En toda creación se reconoce a su creador, y también ahí reconocen la trascendencia. La Amazonia posee los acuíferos más abundantes del planeta y enormes extensiones de territorio selvático. Esto hace que sea una de las regiones más fértiles, y con mayor biodiversidad del planeta. Reconocen así la traza que deja su creador, y lo reconocen como el Creador de vida.
A aquellos pueblos la Amazonia les trasciende también en el tiempo, porque estaba ahí desde mucho antes que ellos llegaran, y seguirá cuando mueran. No la tienen como suya, sino de un Dios que les regala la oportunidad de cuidarlo.

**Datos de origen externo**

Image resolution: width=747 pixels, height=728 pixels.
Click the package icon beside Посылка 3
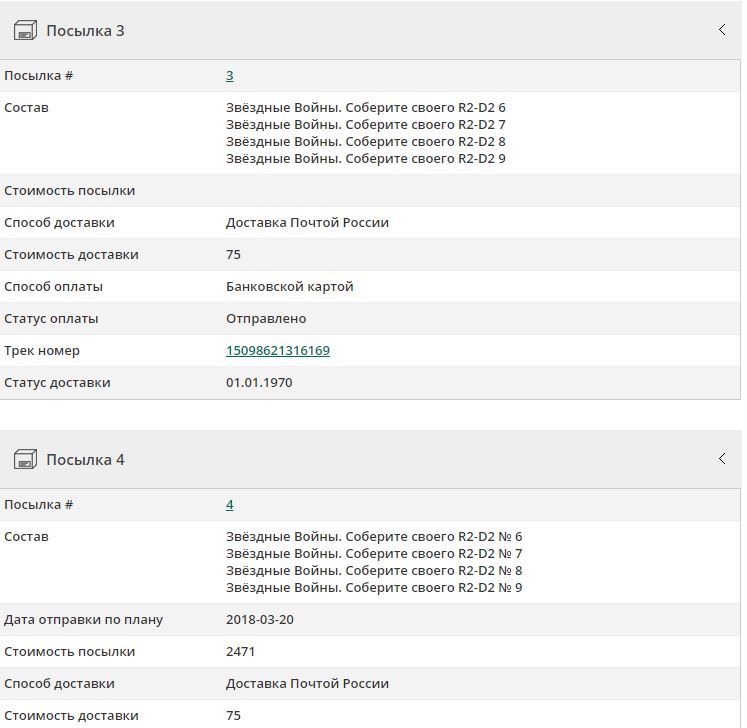[25, 31]
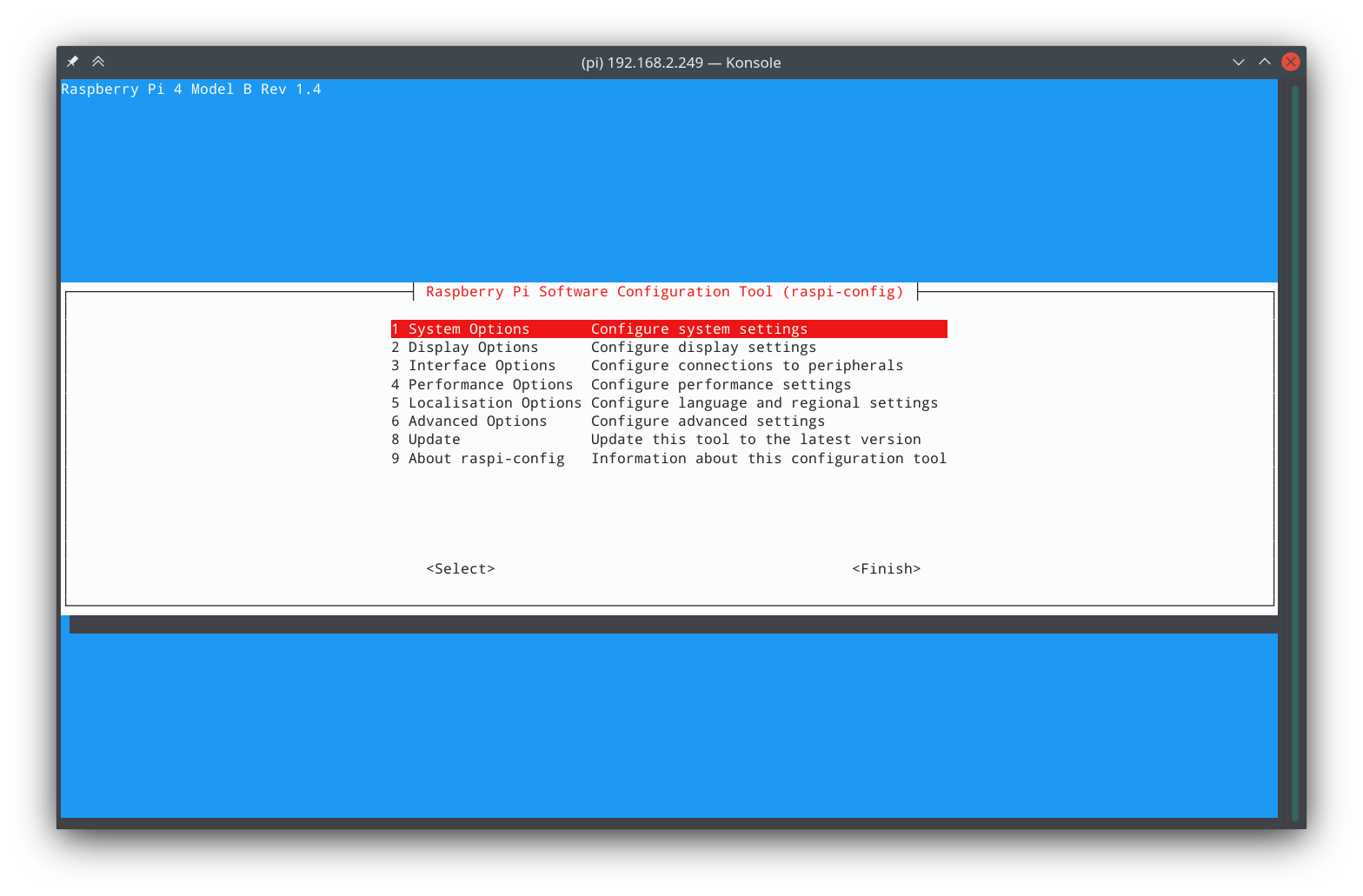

Ello supone una posición privilegiada para disfrutarlo, aún sabiendo que puede costar la vida.
Situarse ante esta cosmovisión, contrasta con escuchar a quien se atreve a llamar a la Amazonia ‘nuestra’. No deberíamos estar hablando de posesión, sino de agradecimiento y corresponsabilidad. El argumento no debería ser sobre gastos y beneficios, sino sobre servicio gratuito y fraternidad. De nada sirve poner en cuestión que sea ‘pulmón del planeta’, sin preguntarnos si acogemos el soplo que nos ofrece para llenarnos de humanidad.